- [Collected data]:

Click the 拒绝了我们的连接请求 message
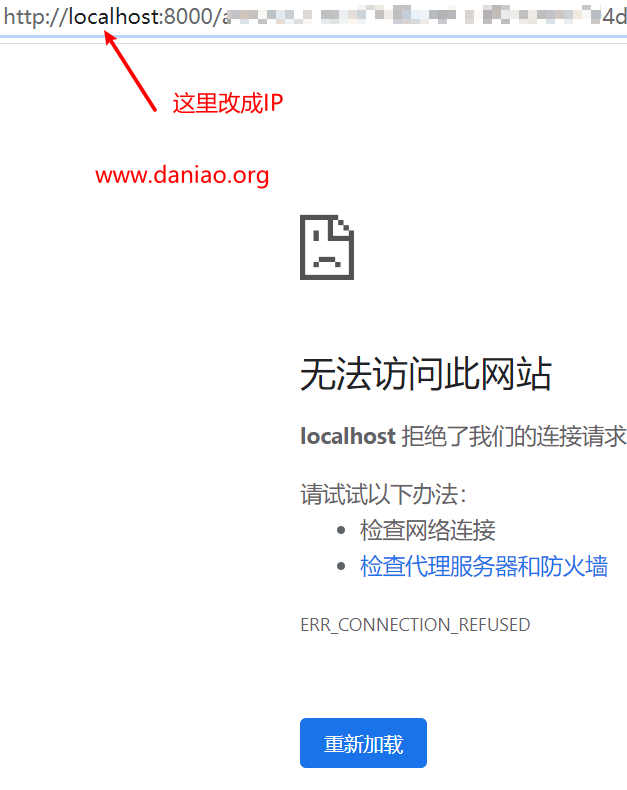627x790 pixels. pyautogui.click(x=514, y=436)
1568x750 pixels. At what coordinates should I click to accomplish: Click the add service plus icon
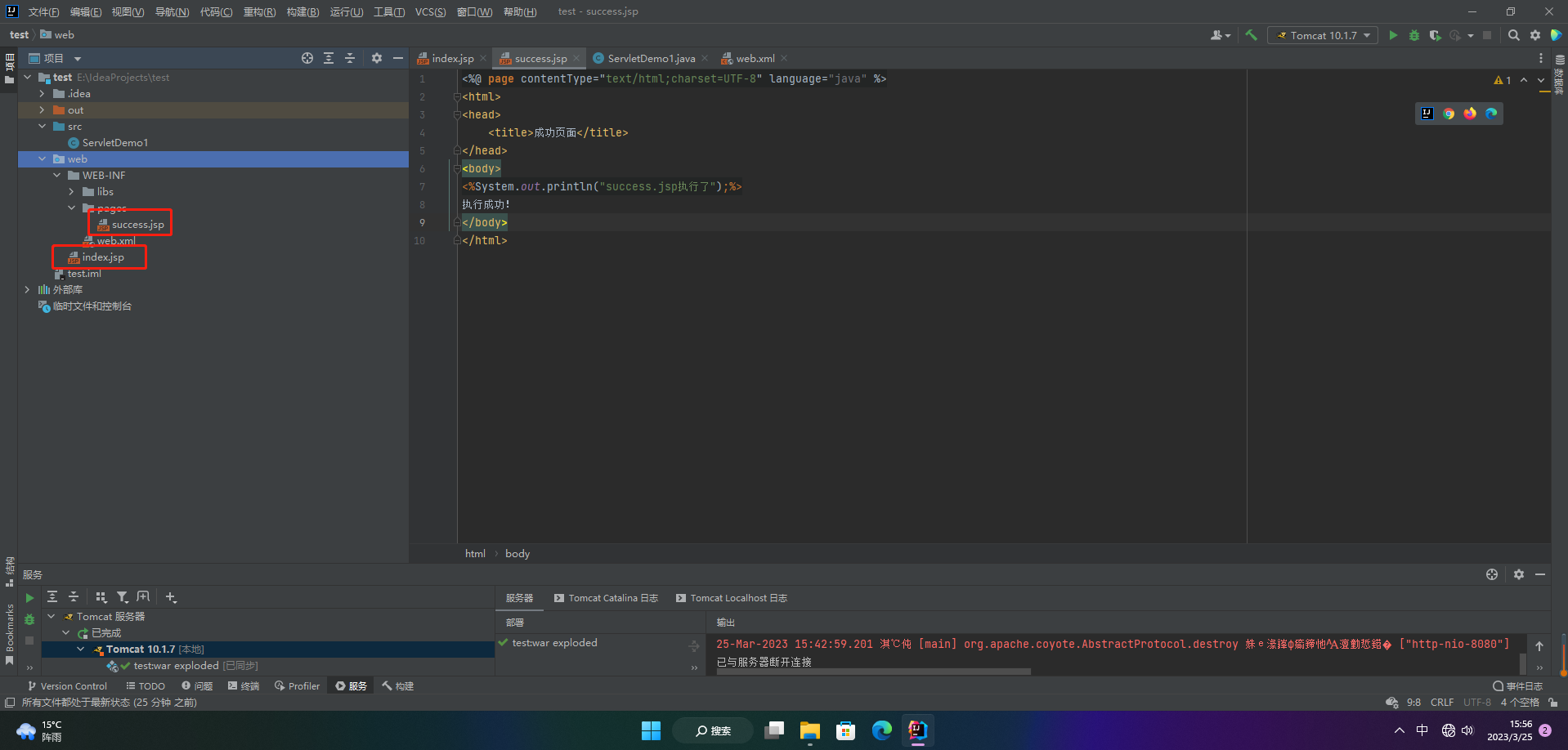(171, 597)
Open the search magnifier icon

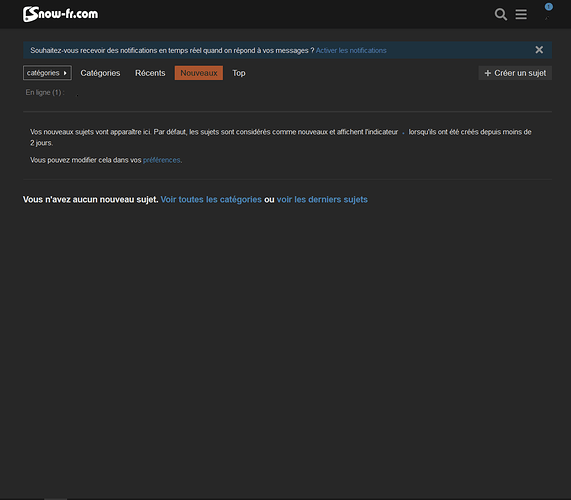coord(501,14)
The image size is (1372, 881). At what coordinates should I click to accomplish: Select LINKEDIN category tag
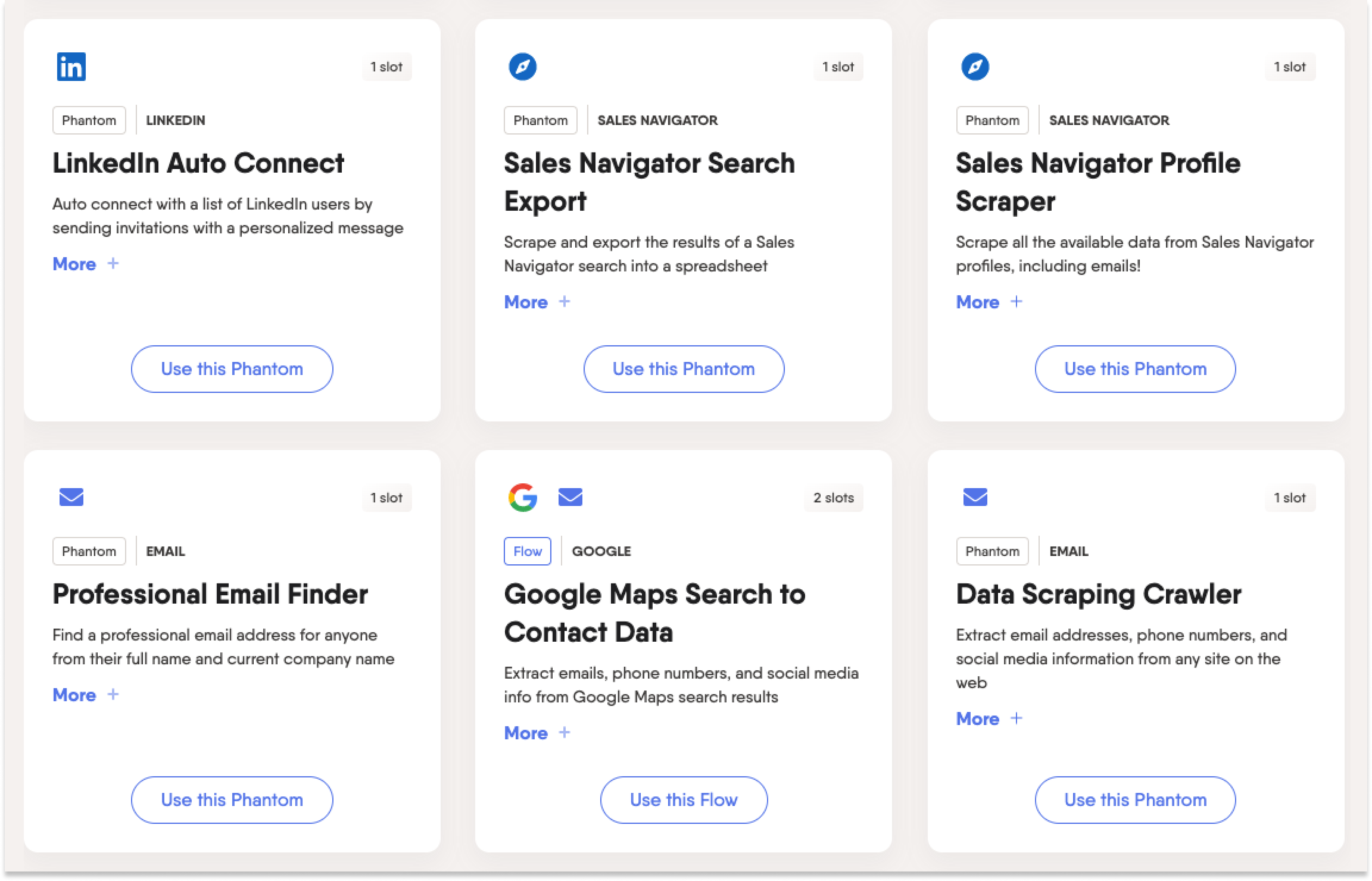175,120
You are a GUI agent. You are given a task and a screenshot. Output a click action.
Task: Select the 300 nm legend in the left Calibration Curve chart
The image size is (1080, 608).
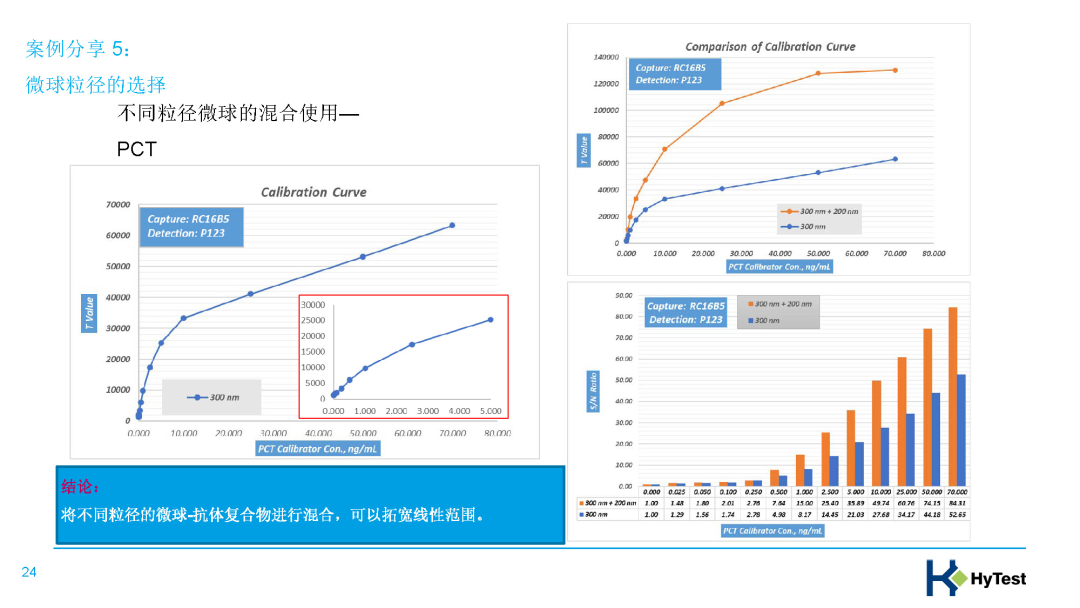pos(212,397)
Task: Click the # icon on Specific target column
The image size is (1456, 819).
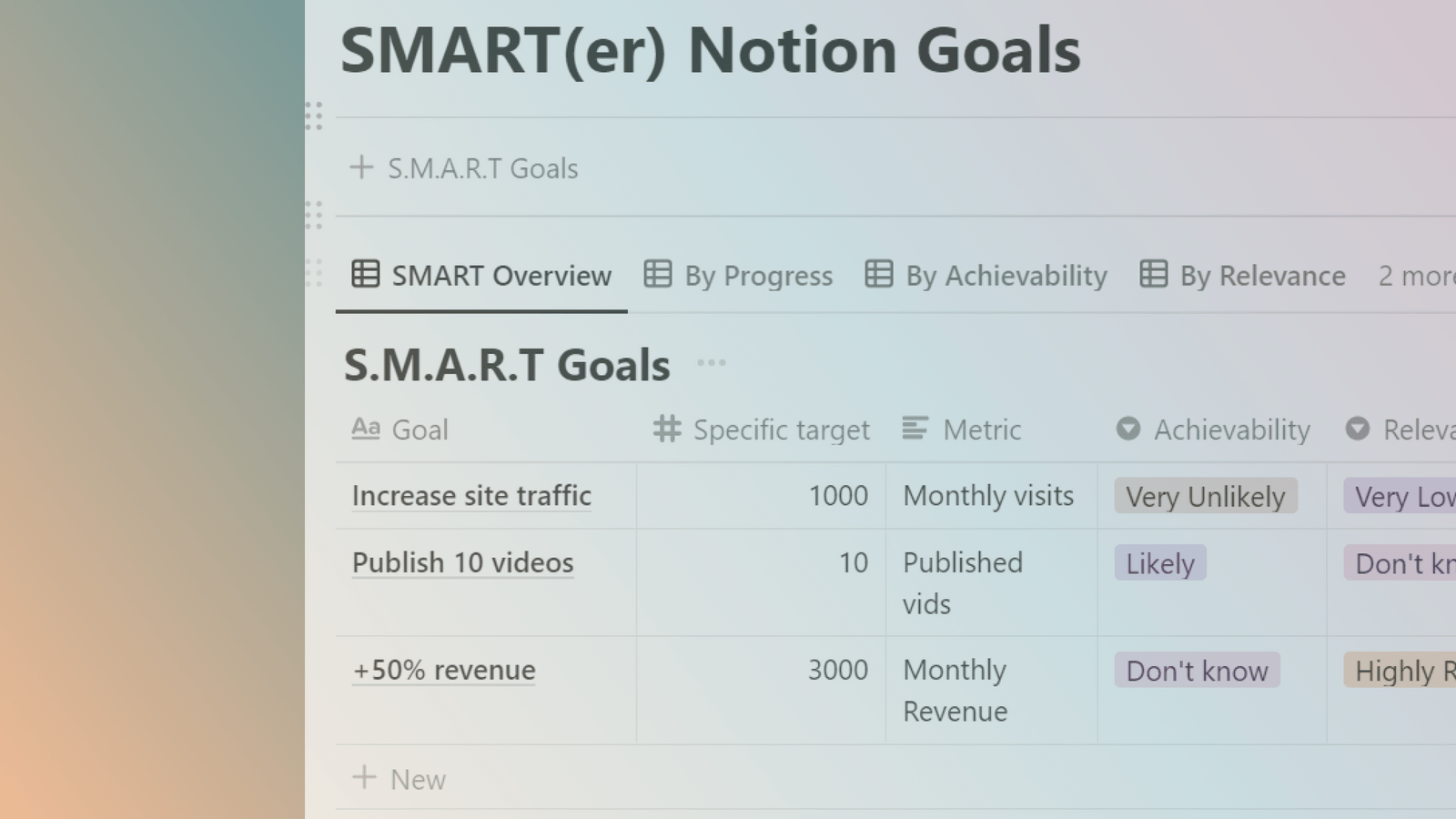Action: pos(665,429)
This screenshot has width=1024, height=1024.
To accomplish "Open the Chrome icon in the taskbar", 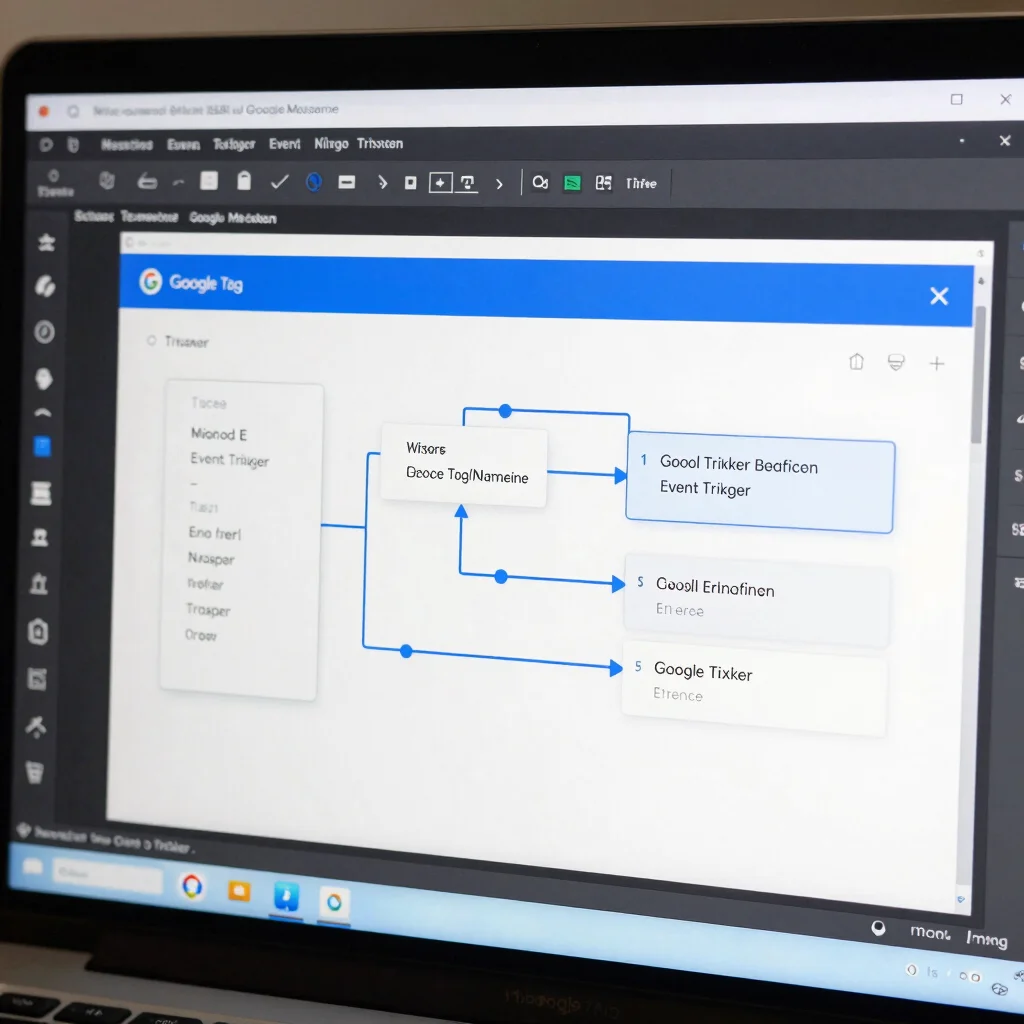I will (192, 886).
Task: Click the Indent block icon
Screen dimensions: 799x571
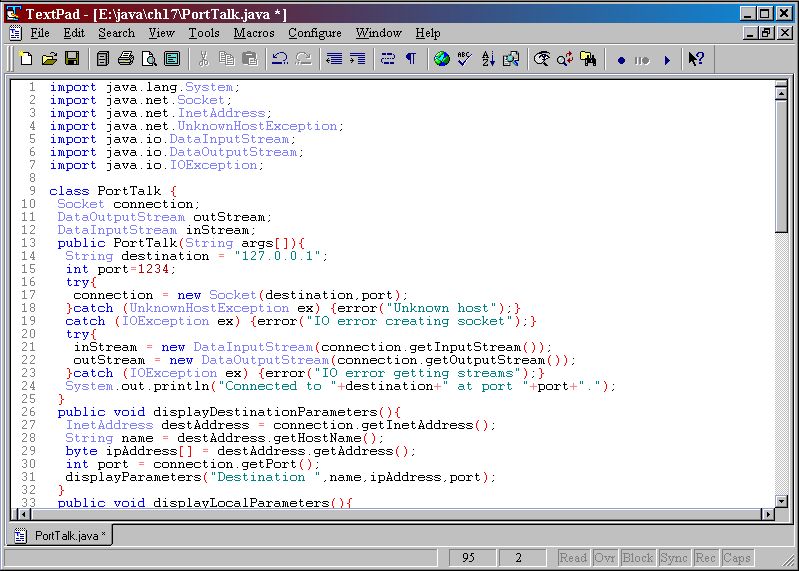Action: click(x=357, y=60)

- [AIM OF THE EXERCISE]: Every line in the data that holds "screenshot" should be copied out.

- [ANSWER]:
You are a GUI agent. You are given a task and a screenshot. Output a click action.
This screenshot has width=1024, height=1024.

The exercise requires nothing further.